- **Your instructions**
Revise everything from the line containing "Sort by the" down to the line containing "Action: 191,8", replacing "column header" with "column title" and leaving all else unchanged. Return only those lines.
┄┄┄┄┄┄┄┄┄┄┄┄┄┄┄┄┄┄┄┄
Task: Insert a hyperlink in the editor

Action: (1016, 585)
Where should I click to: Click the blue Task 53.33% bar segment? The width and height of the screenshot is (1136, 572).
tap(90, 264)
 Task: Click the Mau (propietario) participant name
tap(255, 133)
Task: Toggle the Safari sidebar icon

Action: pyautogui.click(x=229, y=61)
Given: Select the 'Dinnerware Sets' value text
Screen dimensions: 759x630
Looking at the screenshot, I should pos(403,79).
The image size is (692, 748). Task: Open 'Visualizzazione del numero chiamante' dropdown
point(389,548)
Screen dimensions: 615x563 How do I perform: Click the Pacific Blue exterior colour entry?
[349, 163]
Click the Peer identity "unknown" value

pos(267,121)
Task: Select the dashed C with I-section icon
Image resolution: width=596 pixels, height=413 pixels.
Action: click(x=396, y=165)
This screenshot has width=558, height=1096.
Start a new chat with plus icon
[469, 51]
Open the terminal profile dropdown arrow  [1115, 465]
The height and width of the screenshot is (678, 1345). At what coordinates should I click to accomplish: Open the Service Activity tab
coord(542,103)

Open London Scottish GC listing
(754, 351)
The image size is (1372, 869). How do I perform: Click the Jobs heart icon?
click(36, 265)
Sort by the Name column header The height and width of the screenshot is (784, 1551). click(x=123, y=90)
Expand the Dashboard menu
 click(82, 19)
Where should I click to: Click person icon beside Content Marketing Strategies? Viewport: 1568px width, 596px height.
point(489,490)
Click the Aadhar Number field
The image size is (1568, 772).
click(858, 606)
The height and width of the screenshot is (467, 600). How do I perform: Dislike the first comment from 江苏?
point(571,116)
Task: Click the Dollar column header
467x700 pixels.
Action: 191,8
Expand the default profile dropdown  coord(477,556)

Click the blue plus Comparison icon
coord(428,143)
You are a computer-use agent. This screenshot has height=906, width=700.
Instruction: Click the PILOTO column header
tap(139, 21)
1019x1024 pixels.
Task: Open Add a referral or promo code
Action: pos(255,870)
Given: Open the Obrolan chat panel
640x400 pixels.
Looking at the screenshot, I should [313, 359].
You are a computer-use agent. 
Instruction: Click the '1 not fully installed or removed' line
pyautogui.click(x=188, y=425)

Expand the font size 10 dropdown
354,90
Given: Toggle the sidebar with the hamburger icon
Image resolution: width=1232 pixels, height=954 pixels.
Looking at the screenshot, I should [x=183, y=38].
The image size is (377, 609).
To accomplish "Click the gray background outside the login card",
┄┄┄┄┄┄┄┄┄┄┄┄┄┄┄┄┄┄┄┄
- **Exercise result**
Sort by the Name column title The height and width of the screenshot is (784, 1551). click(x=123, y=90)
Expand the Dashboard menu
 click(82, 19)
Where should I click to: Click person icon beside Content Marketing Strategies? Viewport: 1568px width, 596px height.
point(489,490)
Click the Aadhar Number field
The image size is (1568, 772).
click(858, 606)
The height and width of the screenshot is (467, 600). How do I perform: Dislike the first comment from 江苏?
point(571,116)
Task: Click the Dollar column title
467x700 pixels.
Action: 191,8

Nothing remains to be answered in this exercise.